Setelah dirasanya cukup baik untuk menyelam, Nurdin mengikatkan ujung simpul tali di kaki kirinya dan ujung satunya diikatkan di bongkahan batu. Nurdin turun ke laut dengan hati-hati dan menyelam ke dasar. Dipasangnya jaring-jaring jodang itu ke lubang-lubang batu tempat sarang lobster dan udang. Kemudian Nurdin menarik tali tambang di kakinya, menepi. Air laut terasa lebih hangat daripada udara malam.

Nurdin naik ke darat. Dia bersiul-siul sembari membayangkan hasil yang banyak esoknya. Hatinya bersorak, selain ada kepuasan batin, juga karena ia akan mendapat banyak uang. Dia sudah mengangan-angankan akan membeli apa setelah ini. Khayalannya terbang jauh. Ketika salah satu kakinya menginjak bebatuan yang licin berlumut, seketika tubuhnya melayang dan terpelanting, secepat kilat. Nurdin berteriak dan terjerembab. Lalu… serpihan cahaya, gelap pekat, cahaya, lorong- lorong yang panjang, asing, tempat yang asing,… terperosok ia di antara denyut waktu.

***

Saat subuh tengadah, Maryah, istri Nurdin baru saja terbangun. Tak ditemukannya Nurdin di tempat tidur, hanya anaknya yang masih pulas. Pintu juga tidak dikunci. Mungkin saja suamiku sudah berangkat kerja ke sawah, pikirnya menenangkan diri.

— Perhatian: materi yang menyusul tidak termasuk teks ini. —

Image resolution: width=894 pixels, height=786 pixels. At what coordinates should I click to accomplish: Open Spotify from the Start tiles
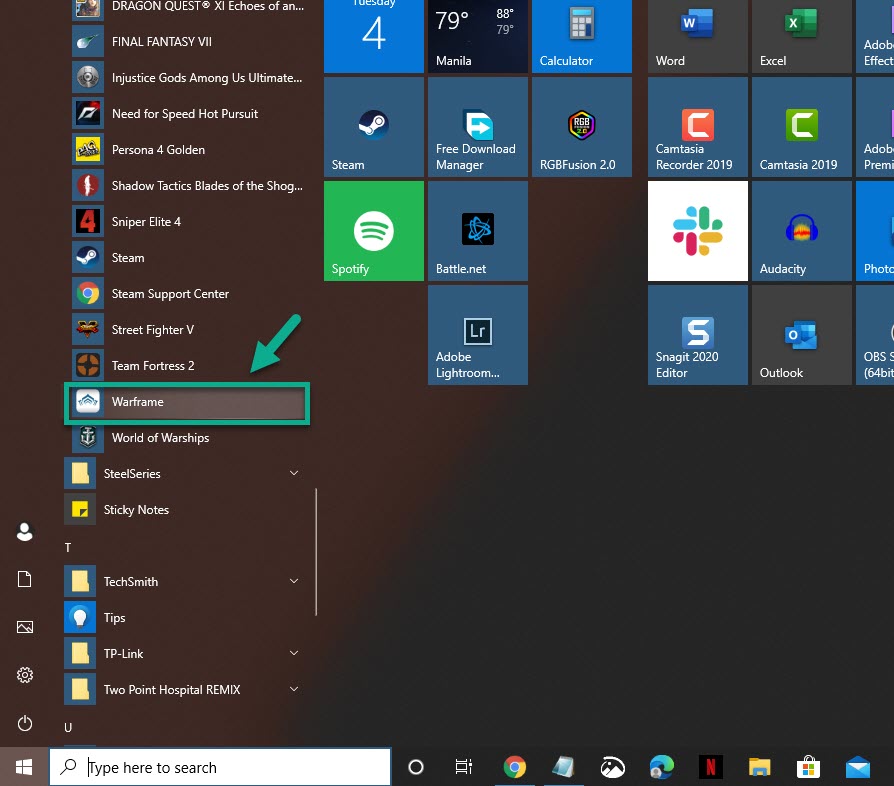(x=373, y=231)
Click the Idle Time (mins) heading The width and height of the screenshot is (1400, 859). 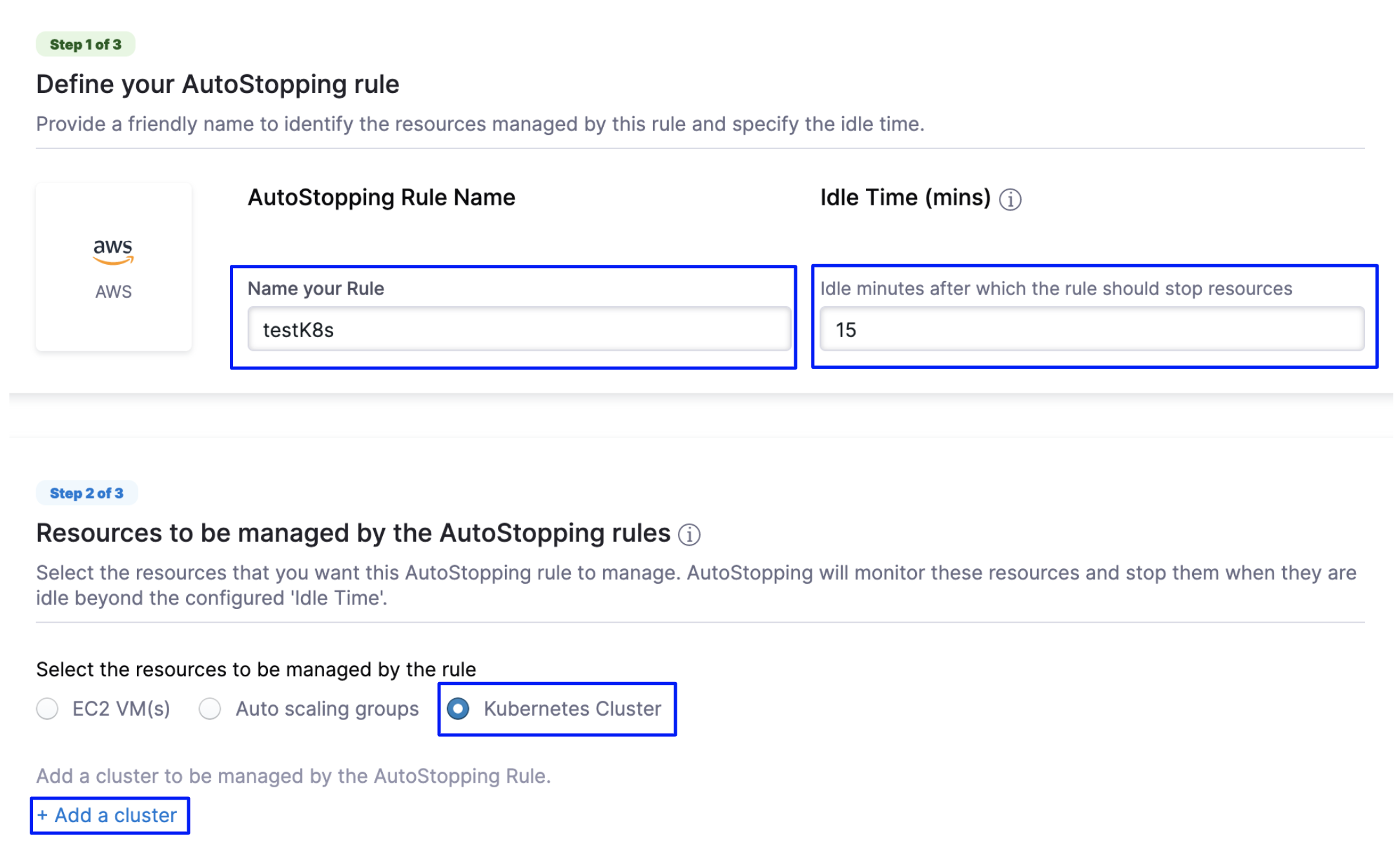coord(905,197)
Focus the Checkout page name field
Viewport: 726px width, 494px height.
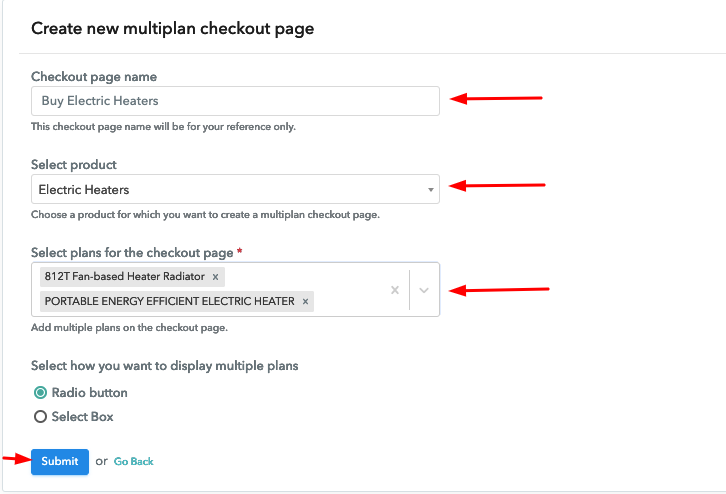pos(235,101)
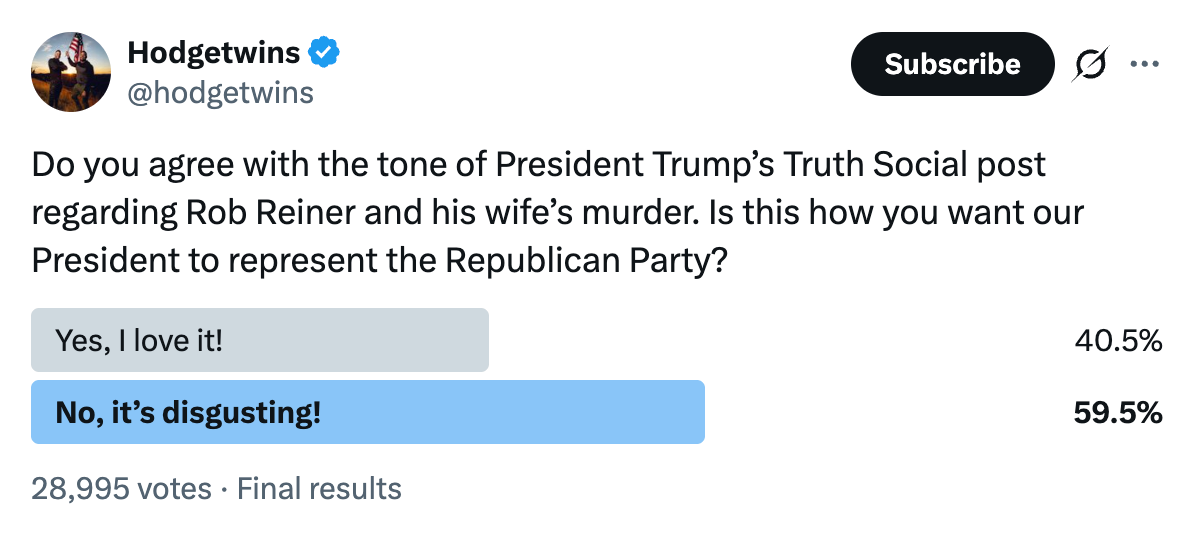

Maryah ke dapur menyalakan tungku. Asap mengepul sebentar, membuatnya terbatuk-batuk. Api menyala dan dihangatkannya sayur semalam. Kemudian memasak air dan membuat sambal terasi. Dibangunkannya anak lelakinya untuk mengantar sarapan bapaknya. Maryah mengambil cucian dan berangkat ke kali.

“Mak, Bapak tak ada di sawah,” Teriak anaknya dari kejauhan.

“Ke mana. Kau sudah mencarinya?”

“Sudah, tak seorang pun yang kutanya melihat bapak di sawah.”

Maryah cepat-cepat membereskan cucian dan pulang dengan tergesa. Tiba-tiba perasaannya tidak enak. Dia takut jika terjadi sesuatu seperti terjadi pada iparnya, si Bari tempo hari. Dia langsung ke dapur dan tidak didapatinya peralatan ngejodang yang biasa tergantung di dinding dapur.

Maryah makin resah. Tiba-tiba dia terduduk lemah. Sudah bolak-balik ia ke rumah tetangga, menanyakan keberadaan suaminya pada setiap orang yang lewat. Tak seorang pun yang tahu ke mana dan di mana Nurdin berada. Maryah minta tolong pada tetangga untuk mencari Nurdin ke tempat biasa ngejodang. Ada bisik-bisik dan cibiran dari mulut perempuan tetangga: beginilah akibat jika ada orang yang keras kepala, seperti tak tahu saja risikonya.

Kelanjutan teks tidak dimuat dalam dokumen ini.